E’ questo l’approccio con cui Agriturist Piemonte organizza un intenso programma di attività di comunicazione, formazione e sensibilizzazione rivolta alle Pubbliche Amministrazioni, agli operatori della filiera turistica e ai cittadini di una particolare area del Piemonte, sempre più al centro delle dinamiche turistiche regionali, con grandi potenzialità e ancora margini di crescita: il Monferrato.

Il Monferrato è stato riconosciuto Patrimonio dell’Umanità – Unesco nel 2014, European Community of Sport nel 2017 e, più recentemente, con la Città di Casale Monferrato è candidato a diventare Capitale Italiana della Cultura nel 2020. Flussi turistici in crescita, oltre un milione di presenze nel 2016, e una performance di sviluppo seconda solo all’area metropolitana di Torino.

Nonostante ciò, non si ha ancora la concreta percezione che il turismo possa incidere in modo determinante sul PIL di questa area di Piemonte, fino a trent’anni fa dipendente ancora dalla grande industria torinese dell’automobile.

Manca ancora l’entusiasmo e lo slancio imprenditoriale che permettono ad un territorio di fare un vero salto di qualità; un’identità ancora da consolidare e un orgoglio da recuperare.

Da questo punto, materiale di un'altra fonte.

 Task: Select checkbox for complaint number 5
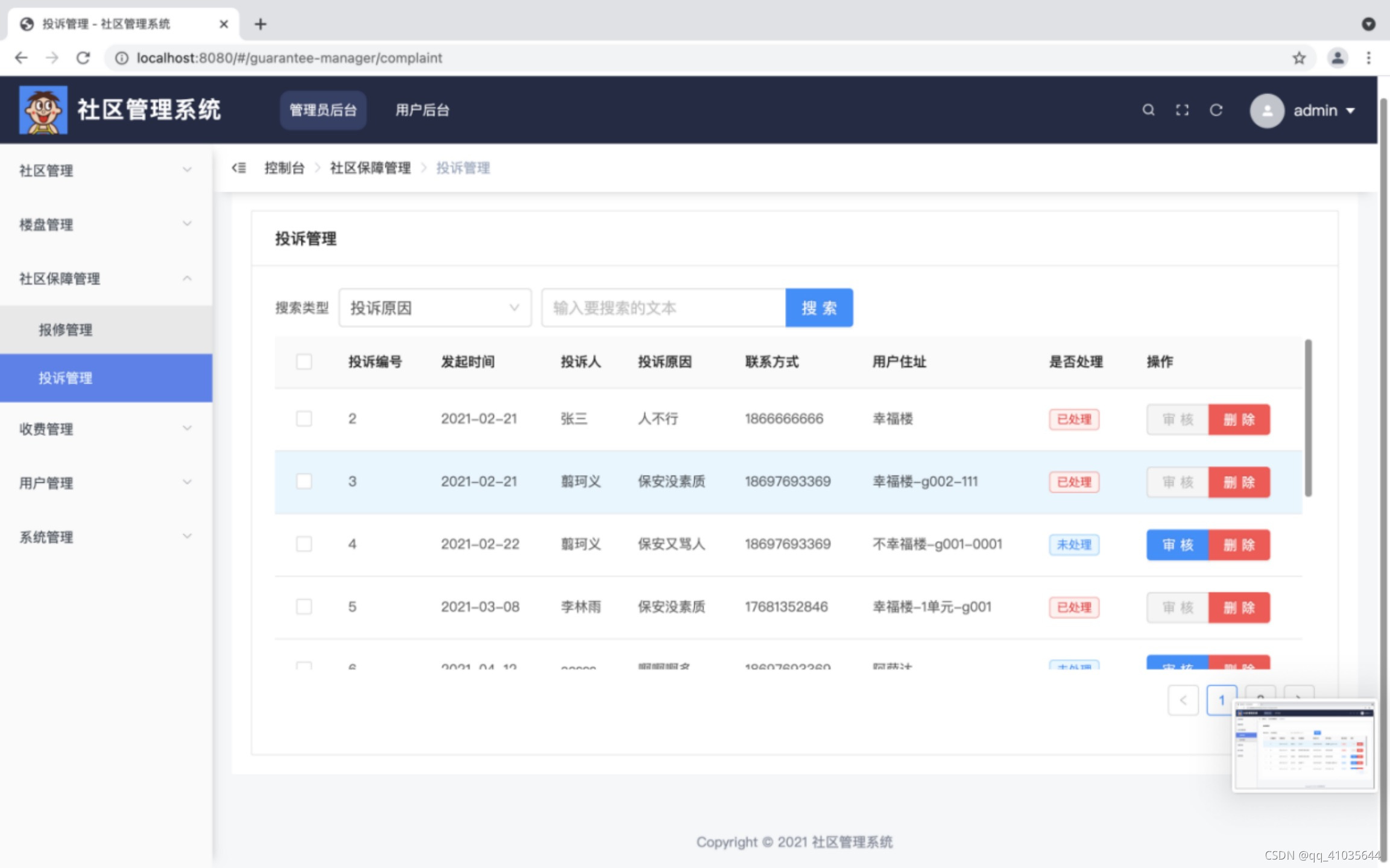pos(304,606)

Occorre quindi fare un’analisi critica dello stato dei fatti, delle strutture e dei servizi presenti, ascoltare gli operatori del turismo, coinvolgere i cittadini e affidarsi a professionisti che siano in grado di sviluppare e intercettare nuovi mercati per completare il processo di sviluppo. Conoscere dunque il territorio, confrontarsi e soprattutto programmare un percorso di obiettivi raggiungibili nel medio e lungo periodo.

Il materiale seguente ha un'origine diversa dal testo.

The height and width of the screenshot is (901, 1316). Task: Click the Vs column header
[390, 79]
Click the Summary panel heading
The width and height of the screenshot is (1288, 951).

Un dibattito aperto molto poco istituzionale e molto tecnico e operativo, da cui dovrà risultare una sorta di “road map” che Agriturist Piemonte, Confagricoltura e IsiTT (Istituto Italiano Turismo per Tutti) si impegnano per primi a sviluppare per il futuro del Monferrato.

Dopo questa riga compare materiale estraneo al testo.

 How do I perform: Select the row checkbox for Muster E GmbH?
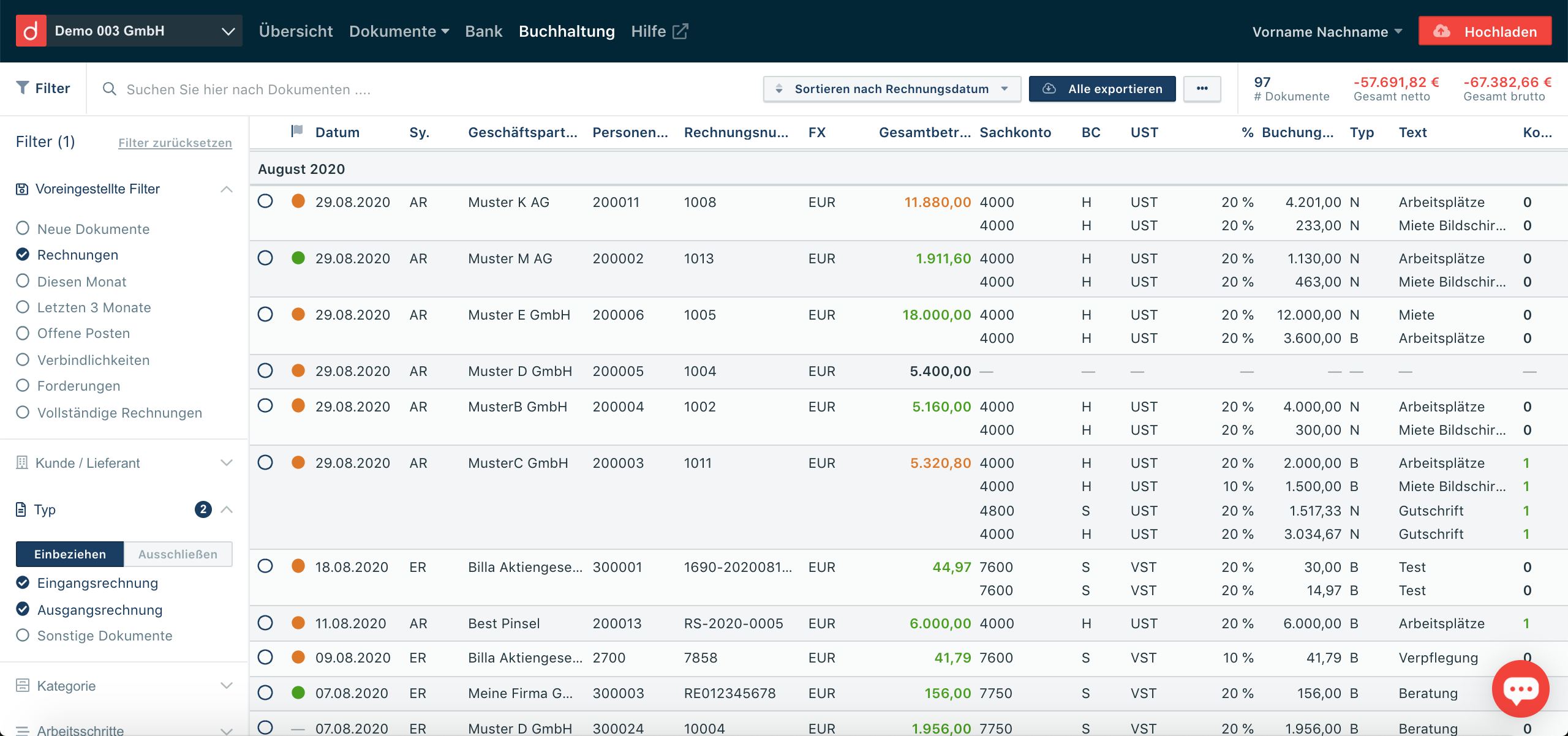pyautogui.click(x=265, y=314)

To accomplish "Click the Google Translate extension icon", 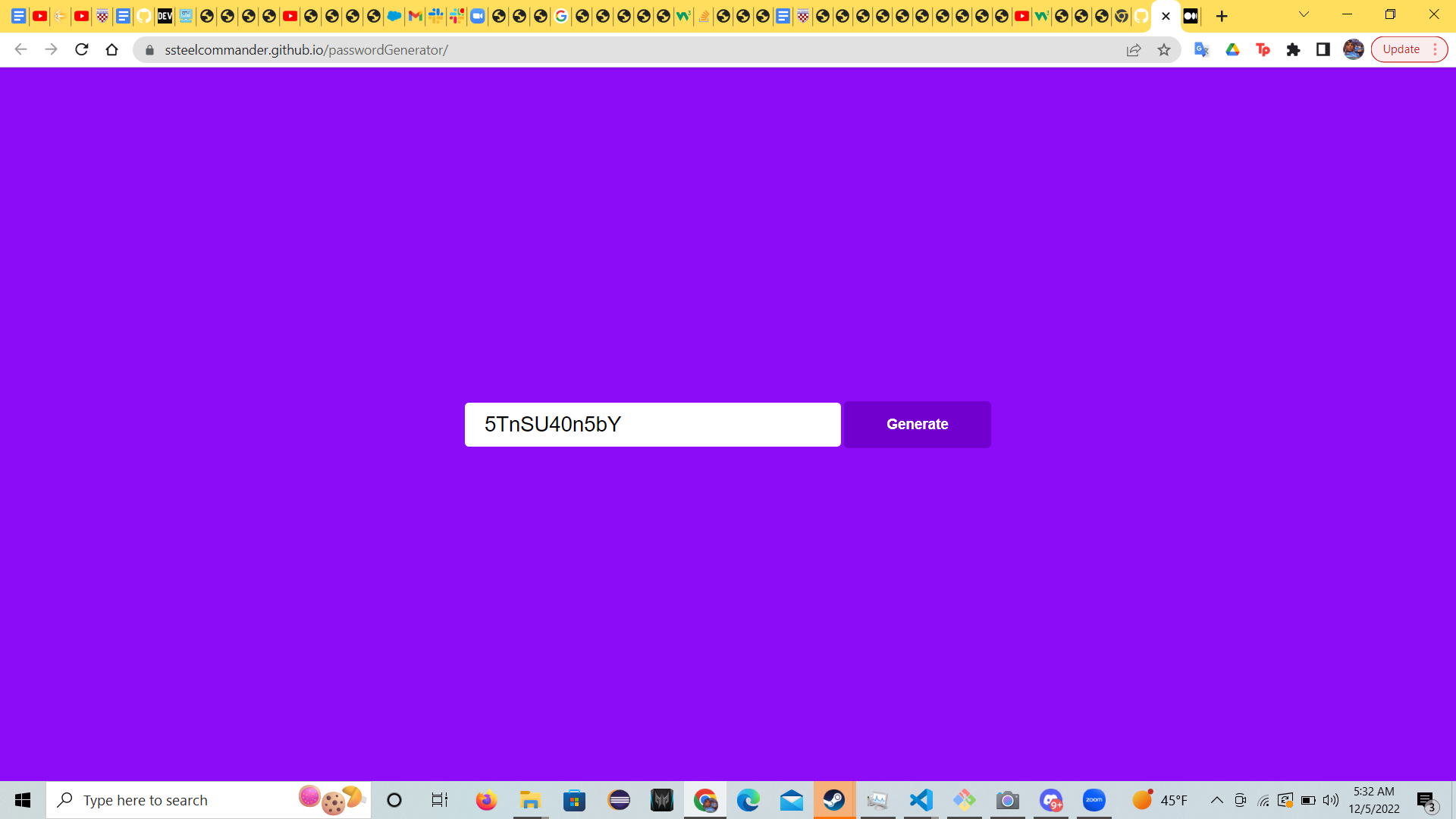I will pos(1201,49).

E’ in quest’ottica che Agriturist Piemonte propone un workshop dal titolo “Strategie di Co-design per lo sviluppo del Monferrato” strutturato su tre incontri altamente qualificati e qualificanti che si terranno tra Alessandria e Asti rivolti ad un pubblico eterogeno che deve essere coinvolto nel processo.

Si parte dunque da Alessandria il 24 novembre (la sede sarà la sala Castellani della Camera di Commercio) con “Turismo: quali mercati” e “Il Monferrato: un territorio da valorizzare” per capire sia quali sono le nuove frontiere del turismo e quali meglio si adattano al Monferrato e sia per conoscere i risultati di un anno di attività del Monferrato European Community of Sport con le sue ricadute economiche e turistiche. Sarà l’occasione per incontrare Ventana Group (uno dei più importanti player del turismo italiano) e conoscere esperienze positive di sviluppo turistico, in particolare il progetto CuneoBike,  e coloro che hanno fatto della progettazione pubblico-privata il filo conduttore della rinascita di aree rurali, come le Valli di Lanzo. Un’attenzione particolare per il Turismo for All, inteso non più solo come il turismo dedicato a persone con disabilità ma come un turismo più attento alle esigenze di ognuno, in cui la persona è al centro del processo di progettazione.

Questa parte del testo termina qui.